One object of the present invention is thus to propose a zeolite material in agglomerated form comprising at least one mesoporous zeolite. As another object, the present invention proposes a zeolite material in agglomerated form comprising at least one mesoporous zeolite, and which has improved crystallinity properties when compared with the materials of the prior art.
Yet another object consists in providing a process for preparing a zeolite material in agglomerated form comprising at least one mesoporous zeolite, the said process being readily industrializable, and improved in terms of cost and duration, when compared with the processes for manufacturing agglomerates known in the prior art, while at the same time avoiding degradation of the properties of the mesoporous zeolite(s) present in the said material.

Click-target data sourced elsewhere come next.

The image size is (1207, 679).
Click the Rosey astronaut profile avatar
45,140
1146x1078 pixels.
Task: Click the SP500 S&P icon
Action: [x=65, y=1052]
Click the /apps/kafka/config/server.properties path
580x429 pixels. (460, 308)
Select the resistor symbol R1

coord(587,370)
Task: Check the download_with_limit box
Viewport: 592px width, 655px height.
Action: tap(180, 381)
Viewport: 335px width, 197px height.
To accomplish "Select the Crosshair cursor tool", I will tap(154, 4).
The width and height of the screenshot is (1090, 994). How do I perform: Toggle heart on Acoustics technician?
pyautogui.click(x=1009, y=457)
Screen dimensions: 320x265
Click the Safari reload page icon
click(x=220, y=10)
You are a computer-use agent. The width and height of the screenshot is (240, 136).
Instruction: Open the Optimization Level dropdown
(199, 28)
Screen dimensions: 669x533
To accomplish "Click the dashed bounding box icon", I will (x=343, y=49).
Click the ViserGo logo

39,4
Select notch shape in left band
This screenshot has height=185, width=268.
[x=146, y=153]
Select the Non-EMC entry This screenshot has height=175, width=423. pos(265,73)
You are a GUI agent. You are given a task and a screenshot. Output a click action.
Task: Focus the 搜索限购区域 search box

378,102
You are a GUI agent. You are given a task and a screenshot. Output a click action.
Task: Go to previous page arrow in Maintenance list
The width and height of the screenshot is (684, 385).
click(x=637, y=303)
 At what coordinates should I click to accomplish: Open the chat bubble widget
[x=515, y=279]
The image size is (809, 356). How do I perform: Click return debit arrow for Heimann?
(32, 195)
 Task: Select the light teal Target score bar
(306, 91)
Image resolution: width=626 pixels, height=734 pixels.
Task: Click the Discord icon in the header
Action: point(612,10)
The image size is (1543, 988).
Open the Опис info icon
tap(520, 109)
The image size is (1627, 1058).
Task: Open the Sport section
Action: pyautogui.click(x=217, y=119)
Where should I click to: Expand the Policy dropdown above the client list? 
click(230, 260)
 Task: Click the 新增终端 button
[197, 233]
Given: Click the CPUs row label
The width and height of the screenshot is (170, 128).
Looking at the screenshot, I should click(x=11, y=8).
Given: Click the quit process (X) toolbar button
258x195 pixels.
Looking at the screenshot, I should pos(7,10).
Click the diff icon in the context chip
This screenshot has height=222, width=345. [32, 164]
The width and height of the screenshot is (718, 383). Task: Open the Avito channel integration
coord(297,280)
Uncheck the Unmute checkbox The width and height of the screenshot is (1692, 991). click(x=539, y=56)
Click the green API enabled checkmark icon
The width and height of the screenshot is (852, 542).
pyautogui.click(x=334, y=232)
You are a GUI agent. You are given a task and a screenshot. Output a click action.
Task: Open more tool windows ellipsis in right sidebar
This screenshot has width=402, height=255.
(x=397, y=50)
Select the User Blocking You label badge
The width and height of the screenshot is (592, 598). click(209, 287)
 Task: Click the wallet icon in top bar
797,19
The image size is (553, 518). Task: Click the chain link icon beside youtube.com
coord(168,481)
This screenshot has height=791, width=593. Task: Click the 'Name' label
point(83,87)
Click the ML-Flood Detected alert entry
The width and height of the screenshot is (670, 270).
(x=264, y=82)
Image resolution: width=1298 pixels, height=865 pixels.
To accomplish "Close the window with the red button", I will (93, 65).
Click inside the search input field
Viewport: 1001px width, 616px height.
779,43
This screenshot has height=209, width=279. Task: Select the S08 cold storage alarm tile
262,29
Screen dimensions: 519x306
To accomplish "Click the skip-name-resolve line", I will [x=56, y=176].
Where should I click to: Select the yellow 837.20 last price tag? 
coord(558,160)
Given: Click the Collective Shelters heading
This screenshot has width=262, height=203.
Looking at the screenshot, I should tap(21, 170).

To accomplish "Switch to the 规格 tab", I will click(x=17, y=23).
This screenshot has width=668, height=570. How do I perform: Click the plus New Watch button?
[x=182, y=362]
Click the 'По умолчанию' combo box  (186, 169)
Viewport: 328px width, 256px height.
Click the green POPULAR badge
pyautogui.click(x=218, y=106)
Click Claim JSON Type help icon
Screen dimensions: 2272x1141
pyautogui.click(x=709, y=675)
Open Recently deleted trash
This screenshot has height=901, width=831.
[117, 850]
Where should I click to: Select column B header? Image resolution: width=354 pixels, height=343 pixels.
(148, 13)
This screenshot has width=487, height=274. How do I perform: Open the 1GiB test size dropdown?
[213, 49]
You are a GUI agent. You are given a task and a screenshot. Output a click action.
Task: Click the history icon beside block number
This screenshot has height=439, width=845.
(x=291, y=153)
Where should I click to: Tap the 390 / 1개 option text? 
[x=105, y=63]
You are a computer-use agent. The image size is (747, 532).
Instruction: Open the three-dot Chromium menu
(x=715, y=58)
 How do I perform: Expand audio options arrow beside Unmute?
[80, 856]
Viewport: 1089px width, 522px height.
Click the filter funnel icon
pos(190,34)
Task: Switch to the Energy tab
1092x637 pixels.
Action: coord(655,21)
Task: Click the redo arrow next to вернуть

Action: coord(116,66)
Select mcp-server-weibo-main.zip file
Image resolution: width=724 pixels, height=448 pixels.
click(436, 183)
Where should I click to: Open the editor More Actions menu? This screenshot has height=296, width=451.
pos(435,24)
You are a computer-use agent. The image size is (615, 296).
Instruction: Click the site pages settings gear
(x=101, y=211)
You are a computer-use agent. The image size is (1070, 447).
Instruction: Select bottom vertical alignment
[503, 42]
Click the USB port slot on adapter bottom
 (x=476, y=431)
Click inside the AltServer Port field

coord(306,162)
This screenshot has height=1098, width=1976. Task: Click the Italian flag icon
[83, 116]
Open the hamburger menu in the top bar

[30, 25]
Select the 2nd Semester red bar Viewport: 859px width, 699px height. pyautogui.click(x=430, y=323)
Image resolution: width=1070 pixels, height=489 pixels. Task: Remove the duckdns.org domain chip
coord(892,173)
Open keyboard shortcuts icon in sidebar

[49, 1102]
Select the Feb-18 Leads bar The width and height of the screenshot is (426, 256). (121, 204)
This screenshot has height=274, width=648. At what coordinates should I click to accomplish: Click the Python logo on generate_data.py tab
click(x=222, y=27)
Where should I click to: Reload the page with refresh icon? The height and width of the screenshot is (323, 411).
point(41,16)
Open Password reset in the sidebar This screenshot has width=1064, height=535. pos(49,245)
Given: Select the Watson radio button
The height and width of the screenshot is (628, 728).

More particularly, one of the objects of the present invention consists in proposing an agglomerated zeolite material having the purity, crystallinity and pore distribution properties of the starting mesoporous zeolite(s) and moreover having good mechanical strength and optimized crystallinity, and thus enabling easy and efficient industrial use, for example in the fields of catalysis (catalysts or catalyst supports), or in dynamic or static separation, adsorption or ion exchange processes.
Yet other objects will emerge in the light of the description of the present invention that follows.
The Applicant has discovered that it is possible to totally or at least partially overcome the drawbacks mentioned in the prior art and to manufacture in an economical and optimized manner an agglomerated zeolite material which comprises at least one mesoporous zeolite, the initial microporosity properties of which are maintained, i.e. the mesoporous zeolite used to prepare the said agglomerated material conserves all of its microporosity in the said material.
The agglomerated material has a high level of crystallinity and is endowed with a density and mechanical properties that are sufficient for use in dynamic or static adsorption or ion exchange processes.
Unless otherwise indicated in the present description, the proportions indicated are weight proportions, counted for the solid constituents as calcined equivalents, on the basis of calcinations performed at 950° C. for 1 hour.